Son nom balançait comme un air de rumba désuète, légère et gracieuse, et son sourire n'était que gaieté. L'homme a tout eu : l'enfance heureuse, les succès précoces des premiers de classe, le physique qui appelle la tendresse et le don d'observer la vie. Ce don précieux s'est exercé avec art dans la chanson. J'adore les textes des chansons écrites par Jean-Loup, ce sont des poèmes cachés sous les mélodies ; on peut les réciter sans musique, ils n'en sont que plus émouvants.
C'est sur des textes courts que Dabadie donnait le meilleur : une musicalité de la langue légère et cristalline, une originalité dans le choix des rimes, une fausse simplicité coulante, évidente, exquise de sensibilité.
Et puis l'homme, toujours bronzé, à la chevelure dense et vite blanchie qui encadrait un visage juvénile. L'ami idéal, le père idéal, le mari idéal, le gendre idéal, le travailleur idéal, le chouchou de l'enfance qui tient ses promesses de ne jamais déplaire et d'en taire le prix. Un Guitry de bonne humeur, si français, si charmant.
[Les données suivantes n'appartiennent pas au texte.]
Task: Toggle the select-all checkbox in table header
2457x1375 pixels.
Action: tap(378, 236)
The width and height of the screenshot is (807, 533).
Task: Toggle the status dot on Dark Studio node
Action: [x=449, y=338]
"Plaire, c'est faire plaisir" : vous ne nous avez pas déçus, irradiant nos tranches de vie de rires et de politesse, de textes qui ont largement mérité l'épée immortelle.
Que se passait-il, sous tant d'affabilité ? Sous la gaieté, première mélancolie, celle de l'adolescent trop en avance. Vous en parlez avec la précision des grands talents, racontant que votre précocité scolaire, bien loin d'être un atout, fut un cadeau empoisonné, un handicap qui a empêché l'intelligence de faire son travail de maturité et qui vous a conduit à être un brillant élève de mémoire plus que de puissance de raisonnement. Vous vous êtes aperçu à temps du piège pour vous jeter dans votre élément naturel, l'écriture.
Le charme de vos écrits est pétri de cette "avance en retard" qui vous a fait souffrir, mais qui, ici et là, parsème d'innocence votre sens de la poésie. Vous êtes-vous interdit à tort certains sujets ? Peut-être. Mais pour ceux que vous avez abordés, grâce vous soit rendue.
Impossible de vous voir octogénaire, impossible de vous savoir mort, vous êtes, pour l'éternité, des yeux clairs un peu tristes et un sourire de jeune premier.
Les princes charmants existent, en voici un qui s'appelait Jean-Loup Dabadie.